WORK ORDER -
Reproduce the following records verbatim, line for line.

DATA FOR THIS TASK -
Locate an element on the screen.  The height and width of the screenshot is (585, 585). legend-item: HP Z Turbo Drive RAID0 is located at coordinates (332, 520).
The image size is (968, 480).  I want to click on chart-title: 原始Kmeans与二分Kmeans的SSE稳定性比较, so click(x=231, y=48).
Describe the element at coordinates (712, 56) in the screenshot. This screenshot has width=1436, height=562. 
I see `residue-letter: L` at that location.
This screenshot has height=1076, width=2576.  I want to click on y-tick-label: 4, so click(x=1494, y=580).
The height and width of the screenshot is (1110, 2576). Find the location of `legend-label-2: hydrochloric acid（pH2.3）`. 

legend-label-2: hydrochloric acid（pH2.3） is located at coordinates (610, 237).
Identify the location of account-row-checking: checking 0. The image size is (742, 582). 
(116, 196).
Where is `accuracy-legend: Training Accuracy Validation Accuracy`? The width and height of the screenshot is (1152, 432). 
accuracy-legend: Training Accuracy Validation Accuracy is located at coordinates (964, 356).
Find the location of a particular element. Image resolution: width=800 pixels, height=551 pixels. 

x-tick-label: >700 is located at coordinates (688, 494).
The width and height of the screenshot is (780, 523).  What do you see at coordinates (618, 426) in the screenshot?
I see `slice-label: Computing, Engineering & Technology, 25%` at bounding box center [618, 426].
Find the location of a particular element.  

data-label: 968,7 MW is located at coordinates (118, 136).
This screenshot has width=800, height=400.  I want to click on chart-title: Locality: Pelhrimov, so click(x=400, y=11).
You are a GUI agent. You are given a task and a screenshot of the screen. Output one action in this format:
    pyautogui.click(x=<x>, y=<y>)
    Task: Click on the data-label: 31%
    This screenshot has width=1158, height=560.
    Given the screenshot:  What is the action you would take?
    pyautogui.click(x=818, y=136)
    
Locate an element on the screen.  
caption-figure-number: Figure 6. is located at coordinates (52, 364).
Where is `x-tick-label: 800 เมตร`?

EXERCISE SOLUTION -
Locate an element on the screen.  The height and width of the screenshot is (585, 585). legend-item: HP Z Turbo Drive RAID0 is located at coordinates (332, 520).
The image size is (968, 480).  I want to click on chart-title: 原始Kmeans与二分Kmeans的SSE稳定性比较, so click(x=231, y=48).
Describe the element at coordinates (712, 56) in the screenshot. This screenshot has width=1436, height=562. 
I see `residue-letter: L` at that location.
This screenshot has height=1076, width=2576.  I want to click on y-tick-label: 4, so click(x=1494, y=580).
The height and width of the screenshot is (1110, 2576). Find the location of `legend-label-2: hydrochloric acid（pH2.3）`. 

legend-label-2: hydrochloric acid（pH2.3） is located at coordinates (610, 237).
Identify the location of account-row-checking: checking 0. The image size is (742, 582). 
(116, 196).
Where is `accuracy-legend: Training Accuracy Validation Accuracy`? The width and height of the screenshot is (1152, 432). 
accuracy-legend: Training Accuracy Validation Accuracy is located at coordinates (964, 356).
Find the location of a particular element. Image resolution: width=800 pixels, height=551 pixels. 

x-tick-label: >700 is located at coordinates (688, 494).
The width and height of the screenshot is (780, 523).  What do you see at coordinates (618, 426) in the screenshot?
I see `slice-label: Computing, Engineering & Technology, 25%` at bounding box center [618, 426].
Find the location of a particular element.  

data-label: 968,7 MW is located at coordinates (118, 136).
This screenshot has width=800, height=400.  I want to click on chart-title: Locality: Pelhrimov, so click(x=400, y=11).
You are a GUI agent. You are given a task and a screenshot of the screen. Output one action in this format:
    pyautogui.click(x=<x>, y=<y>)
    Task: Click on the data-label: 31%
    This screenshot has width=1158, height=560.
    Given the screenshot:  What is the action you would take?
    pyautogui.click(x=818, y=136)
    
Locate an element on the screen.  
caption-figure-number: Figure 6. is located at coordinates (52, 364).
Where is `x-tick-label: 800 เมตร`?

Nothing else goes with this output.